Firstly, the fundamental concept of time banking is that students have a reason to look at their assignment submission timetable as a whole and hand something up early because they can then gain more flexibility later on. Under current schemes, unless you provide bonus points, there is no reason for anyone to hand up more than one second early – assuming synchronised clocks. (I object to bonus points for early hand-in for two reasons: it is effectively a means to reward the able or those with more spare time, and because it starts to focus people on handing up early rather than the assignment itself.) This, in turn, appears to lead to a passive, last minute thinking pattern and we can see the results of that in our collected assignment data – lots and lots of near-miss late hand-ins. Our motivation is to focus the students on the knowledge in the course by making them engage with the course as a whole and empowering themselves into managing their time rather than adhering to our deadlines. We’re not trying to control the students, we’re trying to move them towards self-regulation where they control themselves.

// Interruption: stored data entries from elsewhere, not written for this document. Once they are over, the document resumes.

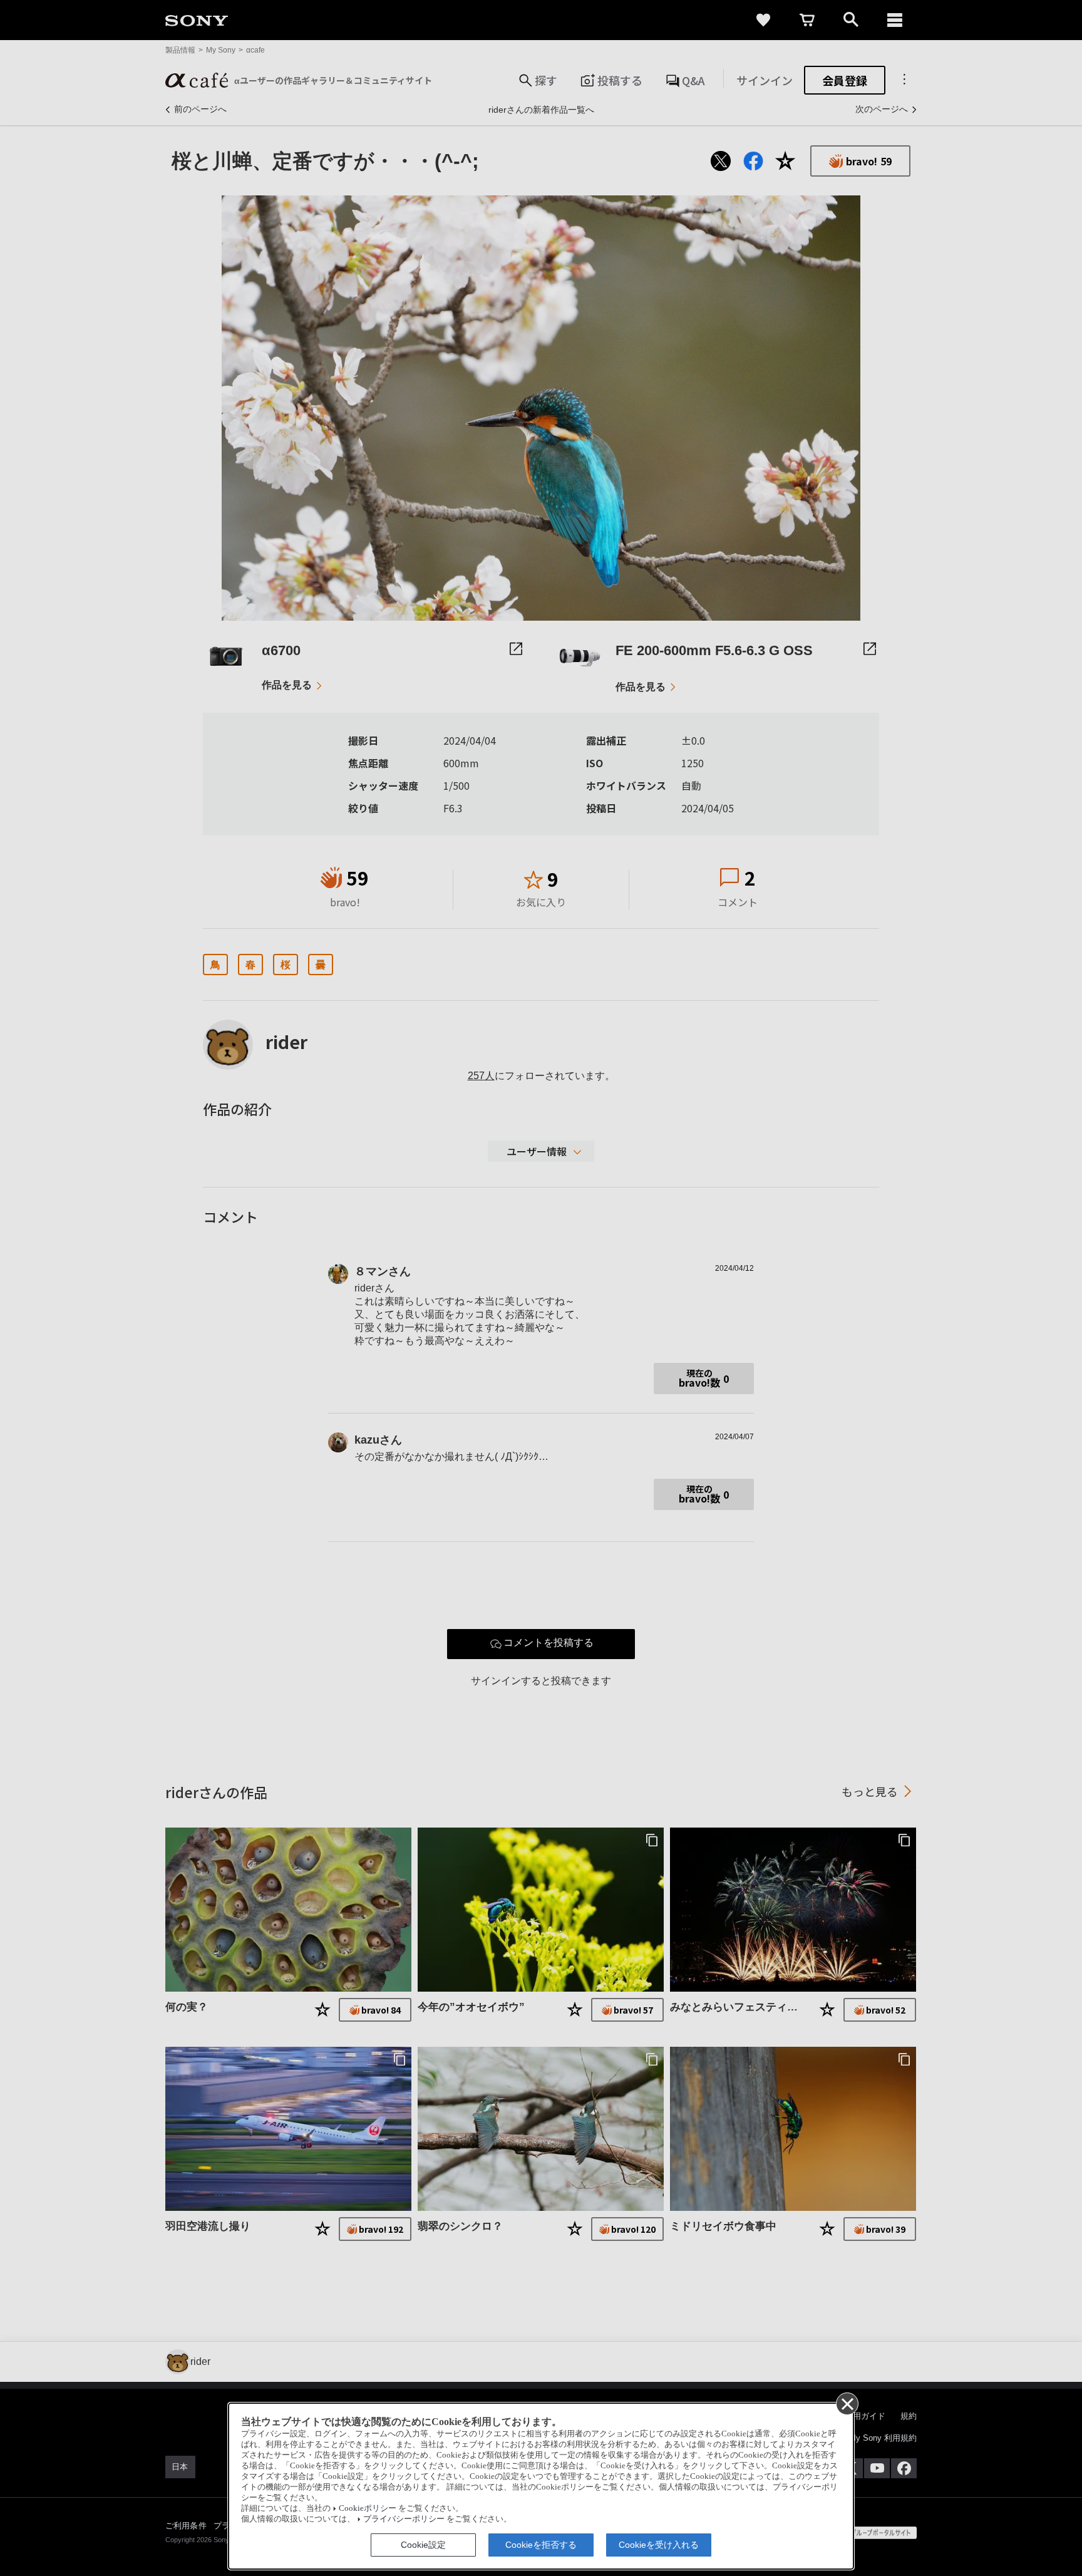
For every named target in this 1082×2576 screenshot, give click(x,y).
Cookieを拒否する (541, 2545)
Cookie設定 (423, 2545)
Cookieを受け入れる (659, 2545)
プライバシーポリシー (404, 2519)
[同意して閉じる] (846, 2403)
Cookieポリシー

Secondly, the same amount of work has to be done. There is no ‘reduced workload’ for handing in early, there is only ‘increased flexibility’. Nobody gets anything extra under this scheme that will reinforce any messages of work as something to be avoided. The only way to get time in the bank is to do the assignments – it is completely linked to the achievement that is the core of the course, rather than taking focus elsewhere.

Thirdly, a student can choose not to use it. Under almost every version of the scheme I’ve sketched out, every student gets 6 hours up their sleeve at the start of semester. If they want to just burn that for six late hand-ins that are under an hour late, I can live with that. It will also be very telling if they then turn out to be two hours late because, thinking about it, that’s a very interesting mental model that they’ve created.

But how is it going to affect the student? That’s a really good question. I think that, the way that it’s constructed, it provides a framework for students to work with, one that ties in with intrinsic motivation, rather than a framework that is imposed on students – in fact, moving away from the rigidly fixed deadlines that (from our data) don’t even to be training people that well anyway is a reduction in manipulate external control.

Will it work? Oh, now, there’s a question. After about a year of thought and discussion, we’re writing it all up at the moment for peer review on the foundations, the literature comparison, the existing evidence and the future plans. I’ll be very interested to see both the final paper and the first responses from our colleagues!